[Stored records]
------------------------------------------------

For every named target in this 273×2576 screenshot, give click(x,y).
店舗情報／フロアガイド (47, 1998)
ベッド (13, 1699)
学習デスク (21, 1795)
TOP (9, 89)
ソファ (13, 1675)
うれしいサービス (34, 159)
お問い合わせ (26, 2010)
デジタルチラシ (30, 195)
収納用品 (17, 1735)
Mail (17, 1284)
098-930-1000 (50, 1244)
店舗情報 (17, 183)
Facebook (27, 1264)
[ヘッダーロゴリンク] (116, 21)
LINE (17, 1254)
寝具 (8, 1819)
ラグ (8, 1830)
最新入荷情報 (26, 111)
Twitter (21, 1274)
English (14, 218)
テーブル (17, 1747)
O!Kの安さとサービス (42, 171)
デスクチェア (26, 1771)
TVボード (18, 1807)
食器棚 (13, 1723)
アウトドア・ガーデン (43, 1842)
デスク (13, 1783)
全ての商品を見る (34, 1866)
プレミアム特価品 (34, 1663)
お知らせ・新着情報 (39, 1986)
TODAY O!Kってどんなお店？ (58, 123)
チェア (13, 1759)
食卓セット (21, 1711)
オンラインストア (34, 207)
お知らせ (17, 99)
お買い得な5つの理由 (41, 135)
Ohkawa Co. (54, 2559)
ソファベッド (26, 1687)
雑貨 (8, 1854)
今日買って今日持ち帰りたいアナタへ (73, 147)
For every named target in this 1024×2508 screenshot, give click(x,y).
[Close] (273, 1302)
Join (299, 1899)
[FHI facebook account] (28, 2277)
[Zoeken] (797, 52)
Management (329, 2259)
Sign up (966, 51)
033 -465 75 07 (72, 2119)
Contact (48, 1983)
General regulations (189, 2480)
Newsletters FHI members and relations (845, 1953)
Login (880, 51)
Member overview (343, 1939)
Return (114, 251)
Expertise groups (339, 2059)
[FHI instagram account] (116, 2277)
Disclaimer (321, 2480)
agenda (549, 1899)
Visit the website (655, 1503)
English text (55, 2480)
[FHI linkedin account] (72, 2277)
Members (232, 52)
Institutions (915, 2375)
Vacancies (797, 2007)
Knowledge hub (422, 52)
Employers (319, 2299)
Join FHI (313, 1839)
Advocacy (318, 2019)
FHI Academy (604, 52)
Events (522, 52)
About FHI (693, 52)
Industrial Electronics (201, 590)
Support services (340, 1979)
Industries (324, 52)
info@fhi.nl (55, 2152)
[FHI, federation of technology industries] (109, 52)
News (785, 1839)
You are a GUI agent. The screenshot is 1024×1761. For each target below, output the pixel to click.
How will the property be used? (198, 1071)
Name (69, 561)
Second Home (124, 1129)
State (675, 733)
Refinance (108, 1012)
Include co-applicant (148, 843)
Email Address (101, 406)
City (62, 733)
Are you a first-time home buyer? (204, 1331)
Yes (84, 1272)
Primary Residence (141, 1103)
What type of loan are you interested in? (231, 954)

------------------------------------------------

◆ INSTRUCTIONS TO FOLLOW
Could you retype all of the records above exactly as they appear?

◆ REPLY TO THE TASK
For every named target in this 273×2576 screenshot, give click(x,y).
店舗情報／フロアガイド (47, 1998)
ベッド (13, 1699)
学習デスク (21, 1795)
TOP (9, 89)
ソファ (13, 1675)
うれしいサービス (34, 159)
お問い合わせ (26, 2010)
デジタルチラシ (30, 195)
収納用品 (17, 1735)
Mail (17, 1284)
098-930-1000 (50, 1244)
店舗情報 (17, 183)
Facebook (27, 1264)
[ヘッダーロゴリンク] (116, 21)
LINE (17, 1254)
寝具 (8, 1819)
ラグ (8, 1830)
最新入荷情報 (26, 111)
Twitter (21, 1274)
English (14, 218)
テーブル (17, 1747)
O!Kの安さとサービス (42, 171)
デスクチェア (26, 1771)
TVボード (18, 1807)
食器棚 (13, 1723)
アウトドア・ガーデン (43, 1842)
デスク (13, 1783)
全ての商品を見る (34, 1866)
プレミアム特価品 (34, 1663)
お知らせ・新着情報 (39, 1986)
TODAY O!Kってどんなお店？ (58, 123)
チェア (13, 1759)
食卓セット (21, 1711)
オンラインストア (34, 207)
お知らせ (17, 99)
お買い得な5つの理由 (41, 135)
Ohkawa Co. (54, 2559)
ソファベッド (26, 1687)
雑貨 (8, 1854)
今日買って今日持ち帰りたいアナタへ (73, 147)
For every named target in this 1024×2508 screenshot, give click(x,y).
[Close] (273, 1302)
Join (299, 1899)
[FHI facebook account] (28, 2277)
[Zoeken] (797, 52)
Management (329, 2259)
Sign up (966, 51)
033 -465 75 07 (72, 2119)
Contact (48, 1983)
General regulations (189, 2480)
Newsletters FHI members and relations (845, 1953)
Login (880, 51)
Member overview (343, 1939)
Return (114, 251)
Expertise groups (339, 2059)
[FHI instagram account] (116, 2277)
Disclaimer (321, 2480)
agenda (549, 1899)
Visit the website (655, 1503)
English text (55, 2480)
[FHI linkedin account] (72, 2277)
Members (232, 52)
Institutions (915, 2375)
Vacancies (797, 2007)
Knowledge hub (422, 52)
Employers (319, 2299)
Join FHI (313, 1839)
Advocacy (318, 2019)
FHI Academy (604, 52)
Events (522, 52)
About FHI (693, 52)
Industrial Electronics (201, 590)
Support services (340, 1979)
Industries (324, 52)
info@fhi.nl (55, 2152)
[FHI, federation of technology industries] (109, 52)
News (785, 1839)
You are a GUI agent. The screenshot is 1024×1761. For each target below, output the pixel to click.
How will the property be used? (198, 1071)
Name (69, 561)
Second Home (124, 1129)
State (675, 733)
Refinance (108, 1012)
Include co-applicant (148, 843)
Email Address (101, 406)
City (62, 733)
Are you a first-time home buyer? (204, 1331)
Yes (84, 1272)
Primary Residence (141, 1103)
What type of loan are you interested in? (231, 954)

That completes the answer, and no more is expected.